Feature Story

The impact of donor cuts on community-led responses in Tajikistan

08 December 2025

Takhmina Haidarova and Pulod Jamalov are among the very few HIV activists in Tajikistan living openly with HIV. For years, they have been the public faces of courage—challenging stigma, supporting others and ensuring no one faces HIV alone. Through their organizations, the Tajikistan Network of Women Living with HIV and Spin Plus, they have built lifelines for people living with HIV and people from key populations, including people who use drugs.

Now, those lifelines are at risk of disappearing. Recent funding freezes and cuts to international HIV assistance threaten to close community-led programmes across the country. “People are panicking,” says Takhmina. “If our support services shut down, women affected by HIV, families with children living with HIV, and people from key populations will have nowhere to turn.”

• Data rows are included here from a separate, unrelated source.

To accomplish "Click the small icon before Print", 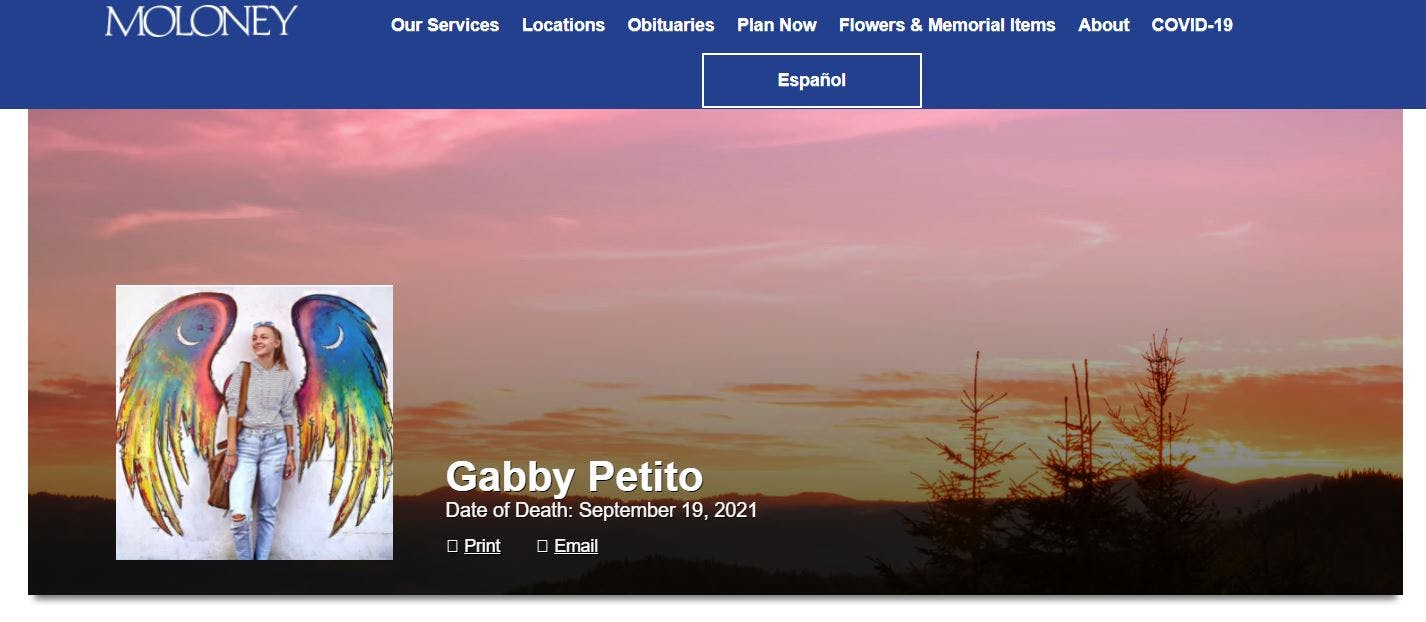I will 452,546.
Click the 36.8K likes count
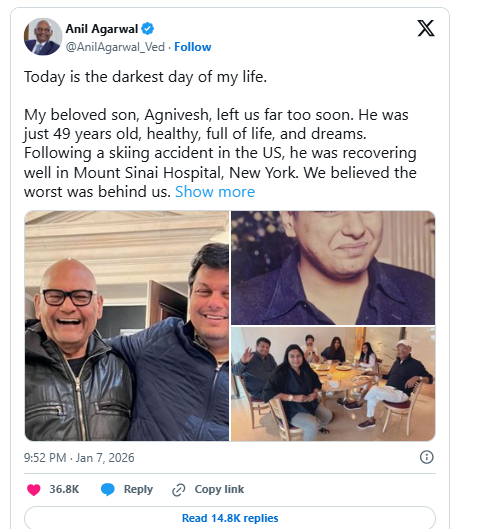This screenshot has height=529, width=487. (x=64, y=489)
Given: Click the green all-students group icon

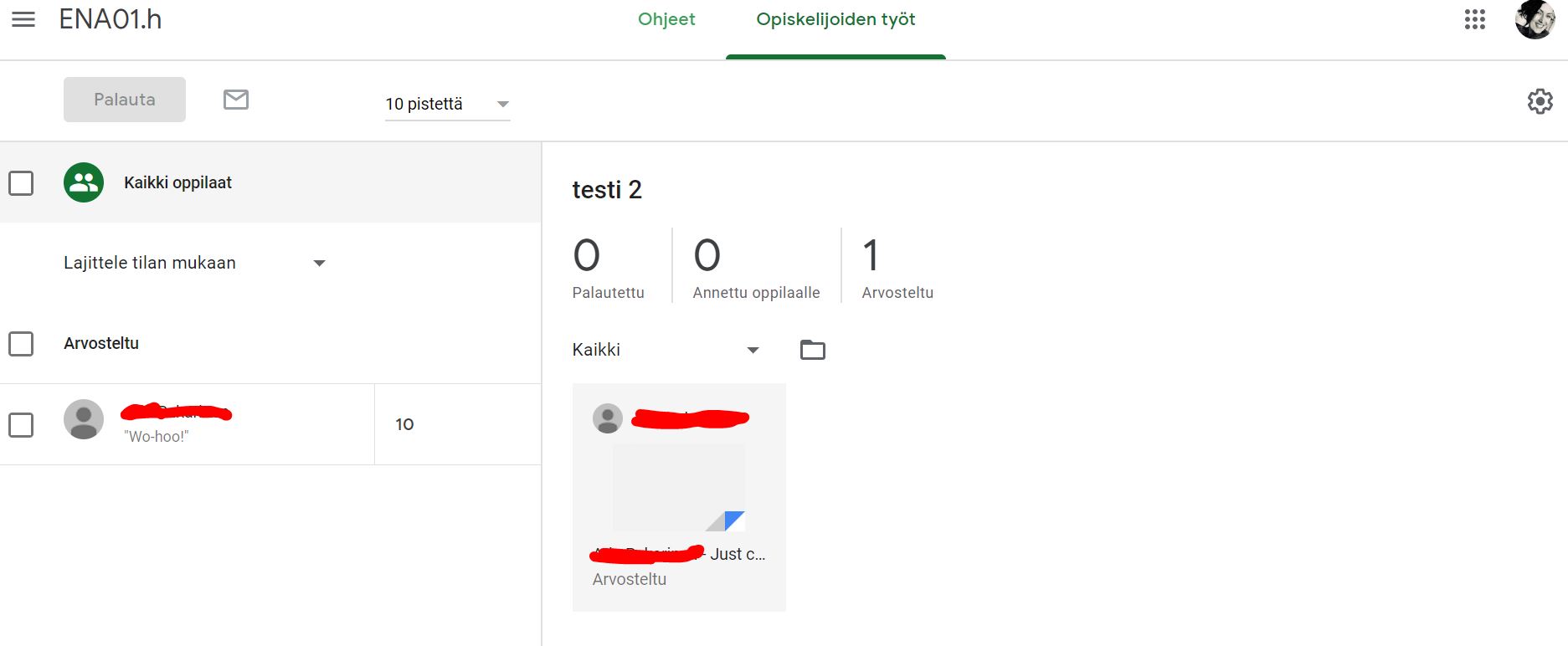Looking at the screenshot, I should point(84,182).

Tajikistan is a small, mountainous, landlocked country in central Asia, bordered by Afghanistan, China, Kyrgyzstan and Uzbekistan. Despite economic growth, it remains the poorest country in the region, with nearly a third of its gross domestic product coming from remittances. It faces deep social and structural challenges—a fragile health system, restrictive laws, gender inequality, and powerful traditional and religious norms that fuel stigma and discrimination.

For people living with HIV, these challenges can be overwhelming. Nearly 97% of women living with HIV in Tajikistan conceal their HIV status, even from family members, and 64% report discrimination, including from health-care providers.

For Takhmina, the fight is personal. She acquired HIV from her husband, a labour migrant in the Russian Federation, and was rejected by the family after his death. “I did not even know HIV existed in Tajikistan,” she says. “I had no knowledge, no support, no one to turn to.” Now, through the Tajikistan Network of Women Living with HIV, she helps other women navigate the isolation she once faced.

“Community groups like ours are the only ones people trust,” says Pulod Jamalov, Director of Spin Plus. “We go where the system does not reach—into prisons, remote villages and migrant families. Without us, many people will simply be left behind.”

Until now, international partnerships have made real progress possible. HIV-related mortality has halved since 2020 in Tajikistan, and vertical transmission dropped to 0.8% in 2024, with only one such case recorded that year.

But this progress is fragile. About 60% of the HIV response in Tajikistan depends on international donors, of which about 20% was funded by the United States President’s Emergency Plan for AIDS Relief (PEPFAR) until January 2025. Around 37% of the national programme is now financed domestically, marking a step towards sustainability. The Government covers all costs for prevention of vertical HIV transmission, including HIV testing for pregnant women. In 2025, for the first time, the Government of Tajikistan allocated national funds to procure 10% of the country’s antiretroviral (ARV) medicines.

National authorities estimate that even a 10–20% reduction in funding could trigger a 135% increase in the number of new HIV infections and a 5% increase in mortality, erasing years of gains.

In January 2025, two major community health centres providing stigma-free care were closed, and outreach, testing and counselling stopped altogether. When these centres temporarily resumed their operations, they recorded a noticeable decline in the number of clients seeking or referred for services. Community-led monitoring, once a key accountability tool, has been completely discontinued.

Tajikistan has shown what is possible with targeted support. But unless donors, governments and international partners act quickly to protect community-led services, those gains will be reversed.